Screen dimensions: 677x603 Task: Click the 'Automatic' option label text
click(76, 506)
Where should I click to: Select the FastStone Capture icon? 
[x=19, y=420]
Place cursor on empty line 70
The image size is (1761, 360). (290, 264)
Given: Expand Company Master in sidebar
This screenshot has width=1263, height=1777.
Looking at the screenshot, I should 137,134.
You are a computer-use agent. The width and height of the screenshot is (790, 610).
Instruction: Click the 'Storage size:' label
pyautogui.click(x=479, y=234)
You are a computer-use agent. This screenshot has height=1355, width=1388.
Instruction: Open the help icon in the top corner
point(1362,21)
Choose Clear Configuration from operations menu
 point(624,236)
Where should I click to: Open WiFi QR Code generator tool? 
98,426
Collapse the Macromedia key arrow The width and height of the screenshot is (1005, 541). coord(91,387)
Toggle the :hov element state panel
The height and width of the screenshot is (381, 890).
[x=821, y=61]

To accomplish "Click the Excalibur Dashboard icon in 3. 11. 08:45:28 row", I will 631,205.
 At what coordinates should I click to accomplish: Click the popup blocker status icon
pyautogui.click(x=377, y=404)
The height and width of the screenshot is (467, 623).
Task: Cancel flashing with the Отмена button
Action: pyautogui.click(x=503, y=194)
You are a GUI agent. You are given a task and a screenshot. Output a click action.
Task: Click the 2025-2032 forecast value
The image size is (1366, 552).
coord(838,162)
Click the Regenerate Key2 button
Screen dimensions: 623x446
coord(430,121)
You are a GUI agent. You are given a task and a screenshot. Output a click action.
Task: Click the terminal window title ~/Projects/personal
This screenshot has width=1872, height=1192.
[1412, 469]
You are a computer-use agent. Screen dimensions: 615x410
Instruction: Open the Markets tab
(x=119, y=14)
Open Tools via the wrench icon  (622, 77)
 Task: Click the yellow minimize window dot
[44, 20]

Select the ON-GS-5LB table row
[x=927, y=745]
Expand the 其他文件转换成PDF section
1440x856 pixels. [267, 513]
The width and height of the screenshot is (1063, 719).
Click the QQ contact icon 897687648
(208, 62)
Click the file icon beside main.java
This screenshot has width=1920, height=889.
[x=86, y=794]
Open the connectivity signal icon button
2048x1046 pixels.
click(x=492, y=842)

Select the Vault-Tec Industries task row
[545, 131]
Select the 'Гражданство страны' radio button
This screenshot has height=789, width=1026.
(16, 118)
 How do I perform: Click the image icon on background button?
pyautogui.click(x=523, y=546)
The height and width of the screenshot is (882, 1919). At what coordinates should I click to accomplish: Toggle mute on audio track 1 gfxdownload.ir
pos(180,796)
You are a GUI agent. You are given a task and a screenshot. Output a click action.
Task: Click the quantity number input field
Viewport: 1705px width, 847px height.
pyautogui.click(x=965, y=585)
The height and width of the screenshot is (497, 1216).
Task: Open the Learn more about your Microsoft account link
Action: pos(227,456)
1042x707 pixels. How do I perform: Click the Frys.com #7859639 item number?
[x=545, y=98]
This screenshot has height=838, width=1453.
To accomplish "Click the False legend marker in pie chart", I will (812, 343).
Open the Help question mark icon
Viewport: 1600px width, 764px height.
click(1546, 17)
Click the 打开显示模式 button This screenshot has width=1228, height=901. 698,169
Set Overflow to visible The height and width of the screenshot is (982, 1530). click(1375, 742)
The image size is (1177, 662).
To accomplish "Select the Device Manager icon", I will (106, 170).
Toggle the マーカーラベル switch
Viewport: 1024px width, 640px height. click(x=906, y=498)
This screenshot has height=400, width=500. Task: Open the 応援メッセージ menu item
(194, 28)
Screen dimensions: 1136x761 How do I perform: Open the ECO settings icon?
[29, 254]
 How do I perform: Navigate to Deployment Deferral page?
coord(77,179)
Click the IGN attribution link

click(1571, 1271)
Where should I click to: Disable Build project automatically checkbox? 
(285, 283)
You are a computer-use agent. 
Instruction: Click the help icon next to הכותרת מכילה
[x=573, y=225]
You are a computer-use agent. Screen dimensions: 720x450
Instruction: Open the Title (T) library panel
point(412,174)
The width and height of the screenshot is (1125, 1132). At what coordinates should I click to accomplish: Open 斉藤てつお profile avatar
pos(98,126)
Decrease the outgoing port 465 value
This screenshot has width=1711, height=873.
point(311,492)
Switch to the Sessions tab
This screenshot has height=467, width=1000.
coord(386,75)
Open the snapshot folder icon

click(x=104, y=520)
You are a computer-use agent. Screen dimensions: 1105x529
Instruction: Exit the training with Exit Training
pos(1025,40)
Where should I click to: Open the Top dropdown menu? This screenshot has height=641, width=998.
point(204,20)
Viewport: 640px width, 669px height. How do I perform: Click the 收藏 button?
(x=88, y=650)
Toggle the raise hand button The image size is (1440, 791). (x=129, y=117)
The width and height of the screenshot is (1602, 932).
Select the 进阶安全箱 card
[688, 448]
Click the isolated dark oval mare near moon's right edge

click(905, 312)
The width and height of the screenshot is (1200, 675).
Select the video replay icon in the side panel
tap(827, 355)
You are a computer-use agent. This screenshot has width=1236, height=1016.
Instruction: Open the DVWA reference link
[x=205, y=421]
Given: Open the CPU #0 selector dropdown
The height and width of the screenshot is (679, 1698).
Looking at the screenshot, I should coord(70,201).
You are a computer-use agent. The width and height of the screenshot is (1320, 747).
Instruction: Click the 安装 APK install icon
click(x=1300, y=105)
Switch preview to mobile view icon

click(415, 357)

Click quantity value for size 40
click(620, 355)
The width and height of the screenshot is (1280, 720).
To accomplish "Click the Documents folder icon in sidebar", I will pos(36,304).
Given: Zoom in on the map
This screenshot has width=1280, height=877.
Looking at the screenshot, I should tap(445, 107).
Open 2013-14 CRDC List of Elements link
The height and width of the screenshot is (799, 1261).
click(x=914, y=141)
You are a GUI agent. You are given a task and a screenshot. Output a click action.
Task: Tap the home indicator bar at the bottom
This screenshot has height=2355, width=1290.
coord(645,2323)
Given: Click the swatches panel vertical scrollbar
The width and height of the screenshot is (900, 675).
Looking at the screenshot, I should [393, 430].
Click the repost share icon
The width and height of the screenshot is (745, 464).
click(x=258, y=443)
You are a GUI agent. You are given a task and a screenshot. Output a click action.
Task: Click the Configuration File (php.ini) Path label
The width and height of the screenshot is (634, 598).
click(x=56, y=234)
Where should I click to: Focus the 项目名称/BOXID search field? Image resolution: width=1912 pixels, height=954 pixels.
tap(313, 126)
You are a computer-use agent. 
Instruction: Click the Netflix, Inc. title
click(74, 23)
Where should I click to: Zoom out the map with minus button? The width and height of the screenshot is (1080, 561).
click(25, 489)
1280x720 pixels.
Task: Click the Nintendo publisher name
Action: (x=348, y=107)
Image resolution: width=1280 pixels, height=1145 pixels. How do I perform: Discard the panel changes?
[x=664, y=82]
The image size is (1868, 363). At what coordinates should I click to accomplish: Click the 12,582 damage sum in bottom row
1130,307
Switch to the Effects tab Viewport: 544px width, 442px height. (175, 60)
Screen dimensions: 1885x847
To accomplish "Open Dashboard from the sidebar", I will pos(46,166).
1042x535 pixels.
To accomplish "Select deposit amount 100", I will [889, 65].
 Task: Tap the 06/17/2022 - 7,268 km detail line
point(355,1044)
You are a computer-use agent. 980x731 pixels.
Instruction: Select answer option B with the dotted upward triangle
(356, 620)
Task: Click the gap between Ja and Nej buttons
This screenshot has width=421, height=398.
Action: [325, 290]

........

* How to complete this task
Every line from the top of the material through the line containing "has height=1355, width=1388." must be transcribed exactly, and no other line may appear.

* Solution
Screen dimensions: 677x603 Task: Click the 'Automatic' option label text
click(76, 506)
Where should I click to: Select the FastStone Capture icon? 
[x=19, y=420]
Place cursor on empty line 70
The image size is (1761, 360). (290, 264)
Given: Expand Company Master in sidebar
This screenshot has width=1263, height=1777.
Looking at the screenshot, I should 137,134.
You are a computer-use agent. The width and height of the screenshot is (790, 610).
Instruction: Click the 'Storage size:' label
pyautogui.click(x=479, y=234)
You are a computer-use agent. This screenshot has height=1355, width=1388.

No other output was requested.